広島県で起きた少女の殺害事件、6人も逮捕されることになって衝撃を与えている。これまでに何十回も書いた「被害者になるな」「加害者になるな」という言葉だが、「命の教育」が出来ていなかった「歪」を顕著に物語る出来事のように思えてならず、大人の一員として忸怩たる思いを抱いている。
被害者にも「遺族」と呼ばれることになった「家族」がおられるが、加害者にも家族の存在がある筈。どちらも衝撃を受けているだろうが、親戚など周囲の人達も辛苦の思いを抱かれているだろうと想像する。
我々が従事する葬儀の仕事だが、事故や事件の被害者を担当することは想像を絶するストレスを伴うもの。「なんでこんなことが」といつも虚しい思いを抱いていた。
航空機事故の犠牲になった方もおられたし、外国で不慮の死を遂げられてしまった方もおられたが、幼い子供の交通事故のケースは今でも忘れられない悲劇の式場空間だったことを、ハンドルを握る全ての方々に訴えたい思いである。
身寄りもなく、たった独りで送られる寂しくて悲しいケースが月に数人おられる。お寺様とスタッフだけの焼香となるが、何処でお生まれになってどのような人生を歩まれて来られたのだろうかと思いが募る。
「数多(あまた)」の送り行く人々と、たった「独り」送られゆく人」とういう司会のフレーズがあるが、自分が送られる時の光景を思い浮かべてみるのも大切なことだと伝えたい。
立ち寄った蕎麦屋さんで、過日に葬儀を担当させていただいた方のご親戚の方からお声を掛けられた。ご丁寧なお礼の言葉に恐縮したが、お独りで生活されていた故人の住居を整理され、弊社のスタッフのアドバイスから数社の回収業者に見積もりを願い、清潔な感じのする担当者の会社を選択されたそうだが、少し割高だったけど、後始末の掃除が行き届いていたのでご満足されたそうだ。

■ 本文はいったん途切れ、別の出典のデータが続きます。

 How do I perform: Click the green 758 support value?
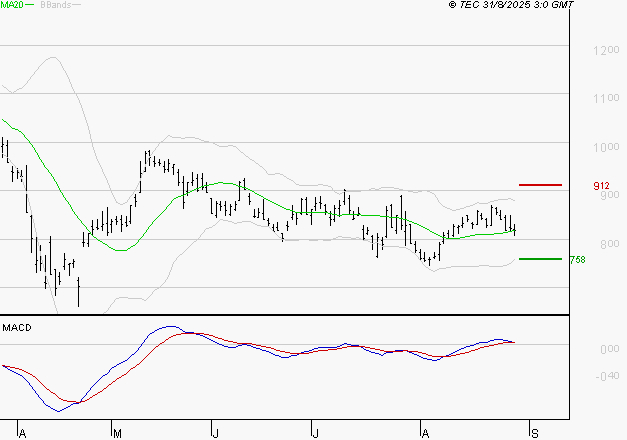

どんな業界でも「人」が最も重要である。特にサービス業に従事する立場では厳しく求められるのは当たり前。「葬儀社は最たるサービス業」「司会者は究極のサービス業」というのが私の仕事に於ける哲学だが、それを理解してくれるスタッフが存在すればそれこそ「人<財>」となるだろう。
猛暑が続いている。お通夜やお葬式に参列される方々も大変だろうが、来月のお盆の時ならもっと大変だ。お寺様のスケジュールも大変だし、全国から移動される交通機関や高速道路の渋滞が予想されるからだ。
葬儀はゴールデンウイーク、年末、年始も関係なく訪れること。お客様も大変だが我々も大変で、最も苦労するのが取引先の休業。それによってサービス提供の一部が低下しないように努めたいものである。